A atriz e diretora Nicolleta Robello desde 1994 colabora com o Centro per la Sperimentazione e la Ricerca Teatrale di Pontedera, na Itália. Nicolleta empreendeu viagens cênicas com José Sinisterra, Yoshi Oida e Eugênio Barba, buscando um trabalho de ligação entre diversas culturas, comprovando que a diferença é a riqueza. Em Londrina, trabalhou intensivamente durante 20 dias. Há 6 anos desenvolve projetos voltados à terceira idade. ‘‘Essas pessoas não possuem artifícios dos atores, não são profissionais e têm até muitos defeitos. Mas o ator não é somente profissional, existem possibilidades maiores’’, avalia a diretora, em entrevista exlcusiva à Folha2, momentos antes de voltar para Itália. Ela não estará presente à noite de estréia de ‘‘Antígona’’. Para ela, há uma perda muito significativa para a comunidade com o profissionalismo no teatro.
A diretora, com recurso da improvisação teatral, procurou retirar a ‘‘máscara’’ de cada ator e buscou trabalhar a pessoa. ‘‘Teatro tem a ver com Deus, especialmente o teatro grego. O deus do teatro, Dionísio, é ambíguo. Eu não trabalho com um Deus católico, mas com o deus pagão’’, explica a diretora. Segundo Nicolleta, esse processo de simbiose entre ficção e a vida como ela é, busca algo além da relação entre as pessoas. Em ‘‘Antígona’’, em determinada cena, todos escolheram nomes de pessoas que morreram por um ideal para homenageá-los, numa espécie de réquiem. ‘‘É a primeira vez que trabalho sobre o tema êxtase, com uma relação tão profunda entre teatro e pessoa’’, disse a diretora.

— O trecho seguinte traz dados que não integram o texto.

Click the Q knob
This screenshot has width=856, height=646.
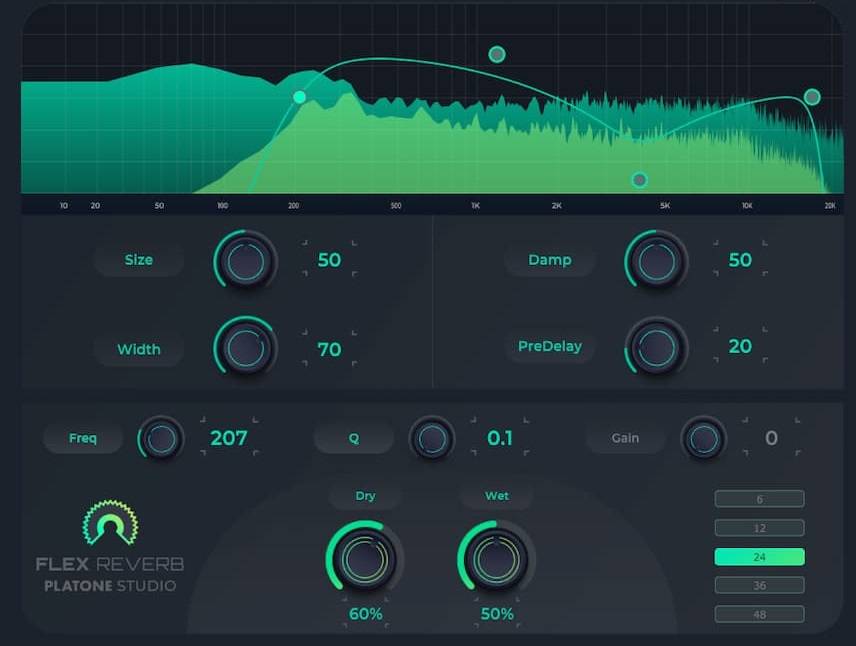(x=432, y=438)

A experiência com o Grupo Teatral Fase Três foi transformadora para o lado brasileiro e italiano. O grupo existe há 14 anos, tecendo um painel dramatúrgico de resgate da história e memória afetiva dos atores. O Fase Três possui direção de Maria Fernanda Coelho e João Henrique Berardi. Em 1999, com ‘‘Londrina, Zona Paraíso’’, representou o Brasil no Festival ‘‘It’s My Life’’, em Colônia, Alemanha. (F.F.)